How Long Can I Remain a [Ruby, Java, C++, Python, …] Programmer?
Several respondents to an earlier post have asked me about the future prospects for workers in one programming language or another. Here's my best answer.
As others have said, "I can predict anything but the future." But also others have said that the only things we know about the future are what we know from the past. Therefore, you might get some idea of your future as a [Ruby …] programmer from the answers to a recent Quora question, "What were some jobs which existed 50 years ago but have largely disappeared today?"
It was great fun reading all these answers, many of which described jobs I held back then. I go back a bit more than 50 years, though, so I have a few more to add.
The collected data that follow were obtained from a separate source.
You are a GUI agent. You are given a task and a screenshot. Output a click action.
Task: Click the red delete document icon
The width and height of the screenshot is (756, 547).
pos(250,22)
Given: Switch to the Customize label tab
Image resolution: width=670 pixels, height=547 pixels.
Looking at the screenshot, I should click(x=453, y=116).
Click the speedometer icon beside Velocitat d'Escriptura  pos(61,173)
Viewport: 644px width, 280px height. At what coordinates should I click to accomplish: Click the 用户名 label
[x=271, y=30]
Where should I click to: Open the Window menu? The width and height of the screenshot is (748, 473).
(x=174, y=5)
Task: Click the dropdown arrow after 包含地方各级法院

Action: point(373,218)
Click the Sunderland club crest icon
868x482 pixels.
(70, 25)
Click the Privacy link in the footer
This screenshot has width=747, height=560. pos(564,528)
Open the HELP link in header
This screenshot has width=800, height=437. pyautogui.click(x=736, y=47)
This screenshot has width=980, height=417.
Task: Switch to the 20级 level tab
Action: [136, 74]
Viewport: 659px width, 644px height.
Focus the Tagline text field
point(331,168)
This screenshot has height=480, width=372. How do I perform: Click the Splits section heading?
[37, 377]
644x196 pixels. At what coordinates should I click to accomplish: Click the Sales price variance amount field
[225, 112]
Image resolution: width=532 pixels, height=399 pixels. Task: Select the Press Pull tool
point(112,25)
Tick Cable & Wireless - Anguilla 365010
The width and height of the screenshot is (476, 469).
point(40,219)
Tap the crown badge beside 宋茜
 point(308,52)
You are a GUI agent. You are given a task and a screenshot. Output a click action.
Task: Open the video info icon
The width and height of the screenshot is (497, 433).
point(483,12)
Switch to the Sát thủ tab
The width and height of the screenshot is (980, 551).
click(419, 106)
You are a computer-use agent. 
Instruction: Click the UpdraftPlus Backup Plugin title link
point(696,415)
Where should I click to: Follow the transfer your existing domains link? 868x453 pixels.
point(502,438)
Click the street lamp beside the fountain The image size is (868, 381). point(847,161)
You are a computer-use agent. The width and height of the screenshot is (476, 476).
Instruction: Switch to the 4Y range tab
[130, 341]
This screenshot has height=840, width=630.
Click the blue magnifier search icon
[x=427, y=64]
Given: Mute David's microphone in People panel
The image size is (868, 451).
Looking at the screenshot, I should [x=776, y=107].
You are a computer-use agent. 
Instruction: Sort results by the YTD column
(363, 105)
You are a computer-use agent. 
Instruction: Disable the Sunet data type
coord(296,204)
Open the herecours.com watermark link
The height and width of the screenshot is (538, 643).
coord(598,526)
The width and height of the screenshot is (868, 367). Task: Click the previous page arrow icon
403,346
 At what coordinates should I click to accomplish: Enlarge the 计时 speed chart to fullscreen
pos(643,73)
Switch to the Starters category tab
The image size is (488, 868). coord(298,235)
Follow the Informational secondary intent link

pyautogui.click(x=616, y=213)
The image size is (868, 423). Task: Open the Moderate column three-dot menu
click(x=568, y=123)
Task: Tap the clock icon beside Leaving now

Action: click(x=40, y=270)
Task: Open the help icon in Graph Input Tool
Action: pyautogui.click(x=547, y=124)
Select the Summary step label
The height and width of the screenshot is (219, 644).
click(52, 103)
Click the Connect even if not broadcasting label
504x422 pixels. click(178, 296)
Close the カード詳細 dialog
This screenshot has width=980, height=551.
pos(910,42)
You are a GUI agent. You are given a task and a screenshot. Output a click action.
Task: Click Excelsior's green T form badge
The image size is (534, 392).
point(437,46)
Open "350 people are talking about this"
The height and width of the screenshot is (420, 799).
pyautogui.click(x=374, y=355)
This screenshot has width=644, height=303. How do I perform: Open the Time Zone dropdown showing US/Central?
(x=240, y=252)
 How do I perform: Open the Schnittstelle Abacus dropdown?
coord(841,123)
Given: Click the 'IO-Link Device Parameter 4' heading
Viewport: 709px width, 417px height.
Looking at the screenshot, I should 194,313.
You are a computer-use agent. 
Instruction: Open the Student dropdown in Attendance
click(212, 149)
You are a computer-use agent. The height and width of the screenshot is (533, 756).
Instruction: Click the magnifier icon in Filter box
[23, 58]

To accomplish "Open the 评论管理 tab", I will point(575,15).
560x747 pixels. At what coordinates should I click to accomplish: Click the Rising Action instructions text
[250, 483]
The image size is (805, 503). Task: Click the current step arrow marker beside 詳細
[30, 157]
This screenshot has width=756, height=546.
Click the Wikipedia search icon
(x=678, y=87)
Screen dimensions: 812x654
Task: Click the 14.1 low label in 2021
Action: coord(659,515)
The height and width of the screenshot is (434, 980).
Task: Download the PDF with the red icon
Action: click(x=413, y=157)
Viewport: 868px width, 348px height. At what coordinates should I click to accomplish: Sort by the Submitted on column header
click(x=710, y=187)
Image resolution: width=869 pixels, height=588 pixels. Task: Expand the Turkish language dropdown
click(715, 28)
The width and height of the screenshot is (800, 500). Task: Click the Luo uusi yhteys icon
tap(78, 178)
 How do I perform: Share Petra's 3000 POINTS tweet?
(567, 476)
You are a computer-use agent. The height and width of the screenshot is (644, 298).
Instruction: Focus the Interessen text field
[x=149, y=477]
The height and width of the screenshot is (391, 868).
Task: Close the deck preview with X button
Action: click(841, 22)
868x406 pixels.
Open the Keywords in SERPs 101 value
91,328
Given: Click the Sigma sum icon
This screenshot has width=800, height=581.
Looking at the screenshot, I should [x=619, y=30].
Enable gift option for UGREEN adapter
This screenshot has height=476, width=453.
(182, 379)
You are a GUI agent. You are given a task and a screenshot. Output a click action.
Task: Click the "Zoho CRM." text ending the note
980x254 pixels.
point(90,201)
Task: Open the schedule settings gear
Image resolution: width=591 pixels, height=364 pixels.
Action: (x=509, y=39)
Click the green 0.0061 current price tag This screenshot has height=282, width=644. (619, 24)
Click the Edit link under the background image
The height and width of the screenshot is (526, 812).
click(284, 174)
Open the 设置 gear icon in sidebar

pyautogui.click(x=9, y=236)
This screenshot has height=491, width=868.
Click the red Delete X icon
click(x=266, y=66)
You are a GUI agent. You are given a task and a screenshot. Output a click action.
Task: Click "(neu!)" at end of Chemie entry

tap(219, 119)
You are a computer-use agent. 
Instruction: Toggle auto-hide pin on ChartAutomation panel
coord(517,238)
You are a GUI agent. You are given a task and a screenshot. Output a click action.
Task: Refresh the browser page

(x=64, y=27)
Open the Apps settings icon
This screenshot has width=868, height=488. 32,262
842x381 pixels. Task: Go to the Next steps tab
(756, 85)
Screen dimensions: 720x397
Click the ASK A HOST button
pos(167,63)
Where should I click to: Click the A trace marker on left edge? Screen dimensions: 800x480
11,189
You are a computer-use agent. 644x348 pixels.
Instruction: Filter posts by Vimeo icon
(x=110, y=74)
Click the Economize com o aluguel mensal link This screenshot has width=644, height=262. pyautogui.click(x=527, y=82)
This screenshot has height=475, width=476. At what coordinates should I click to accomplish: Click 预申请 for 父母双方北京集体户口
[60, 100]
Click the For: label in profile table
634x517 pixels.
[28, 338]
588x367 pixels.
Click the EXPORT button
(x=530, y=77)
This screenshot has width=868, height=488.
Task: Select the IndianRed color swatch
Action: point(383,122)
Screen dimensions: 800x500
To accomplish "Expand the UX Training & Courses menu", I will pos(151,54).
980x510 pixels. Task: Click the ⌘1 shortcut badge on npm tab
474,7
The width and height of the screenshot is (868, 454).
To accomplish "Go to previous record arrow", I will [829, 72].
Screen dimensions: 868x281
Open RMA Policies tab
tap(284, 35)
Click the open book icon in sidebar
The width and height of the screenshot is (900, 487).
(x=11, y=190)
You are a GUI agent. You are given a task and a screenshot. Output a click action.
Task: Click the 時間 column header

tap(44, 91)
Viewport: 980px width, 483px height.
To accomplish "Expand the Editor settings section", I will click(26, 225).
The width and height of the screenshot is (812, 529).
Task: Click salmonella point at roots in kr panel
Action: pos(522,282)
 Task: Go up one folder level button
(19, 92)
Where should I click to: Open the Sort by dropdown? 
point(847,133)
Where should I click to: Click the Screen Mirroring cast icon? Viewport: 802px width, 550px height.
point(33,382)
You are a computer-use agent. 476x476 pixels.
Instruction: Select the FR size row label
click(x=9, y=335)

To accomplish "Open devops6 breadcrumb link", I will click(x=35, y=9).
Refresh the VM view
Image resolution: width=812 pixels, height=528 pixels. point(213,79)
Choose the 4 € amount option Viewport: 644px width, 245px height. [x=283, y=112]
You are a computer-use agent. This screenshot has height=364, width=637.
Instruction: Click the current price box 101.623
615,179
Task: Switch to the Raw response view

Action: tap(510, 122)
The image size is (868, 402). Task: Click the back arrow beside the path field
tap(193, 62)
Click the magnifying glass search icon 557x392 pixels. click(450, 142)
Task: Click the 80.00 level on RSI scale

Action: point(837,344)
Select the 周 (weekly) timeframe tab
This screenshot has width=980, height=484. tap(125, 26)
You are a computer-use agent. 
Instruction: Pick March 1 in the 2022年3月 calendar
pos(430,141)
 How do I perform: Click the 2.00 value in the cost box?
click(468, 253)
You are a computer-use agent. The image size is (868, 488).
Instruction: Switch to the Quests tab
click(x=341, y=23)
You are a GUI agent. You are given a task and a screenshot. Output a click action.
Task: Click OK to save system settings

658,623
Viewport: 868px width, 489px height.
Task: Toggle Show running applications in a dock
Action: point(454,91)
Most obvious omission was the iceman. In the 1930s, we had an icebox (not a refrigerator, but an actual box that held a block of ice). The iceman’s horse-drawn wagon would come around regularly and be surrounded by us kids, hoping to get free shards of ice caused when he cut up little blocks to fit our iceboxes.
Another job only briefly mentioned was typesetting. I never held that job, but I was trained for manual typesetting for a semester in high school. At least I know where terms like upper-case and lower-case come from.
Someone also mentioned keypunch operator, a task (not a job) that was often done by prisoners who were literally chained to their machines. Who weren't mentioned, however, were key verifier operators. Not many people today have ever seen a verifier, let alone even know what one was.
Even before my time, there were jobs that disappeared, but which I read about—for instance, in a nineteenth century book about jobs for women. The final two chapters in the book were about a couple of sure-fire women’s jobs for the future (1900 was then the future).
First chapter was about teletype operators. The chapter “proved” that there was a great future for women because they could operate a telegraph key at least as fast as men (and the telephone had yet to be invented).
Second chapter was about picture tinters. There was, of course, no color photography, and it wasn’t really even conceived of. Women were supposedly much better at coloring photos because of their “artistic bent” and their more delicate hands. Though there are a few photo tinters still around today for special jobs, it’s not a career with a great future.
By the way, one future job for women that wasn't even mentioned in the book was typist (or amenuensis) in spite of the then recent exciting invention of the typewriter. Other sources explained that women would never be typists because everyone knew that women were not good with machines.
It's fun to think about these forgotten jobs, but they're also a source of important knowledge, or perhaps even wisdom. Job disappearance is not some new phenomenon caused by computers. It's always gone on through history. True, some jobs lasted a long time, so long that they were passed down from generation to generation, even becoming family names, such as Smith, Turner, Eisenhower, Baker, and Miller. (See, for example, <surnames.behindthename.com> for hundreds of examples)
Some of those jobs still exist, though often modified by new technology. Do you still recognize Fuller, Chandler, or Ackerman? And many others have largely disappeared, remaining only in some special niche, like photo tinters. Do you know anybody named Armbruster who still makes crossbows? Well, you probably know a few Coopers, but how many of them still make barrels?
No job is guaranteed. Nothing entitles you to hold the same job for life, let alone pass the job down to your children. So, for example, if you think of yourself as a "[Ruby…] Programmer," perhaps you'd better prepare yourself for future with a more general job description, such as "programmer" or "problem-solver."
In fact, there's a whole lot of people out there who think (or hope) the job of "programmer" will disappear one of these days. Some of them have been building apps since the time of COBOL that would "eliminate programmers." I've mocked these overblown efforts for half a century, but history has tried to teach me to be a bit more humble. Whether or not they succeed in your lifetime, you might want to hedge your bets and keep learning additional skills. Perhaps in your lifetime we'll still need problem-solvers and leaders long after we've forgotten the need for Chamberlains and Stringers.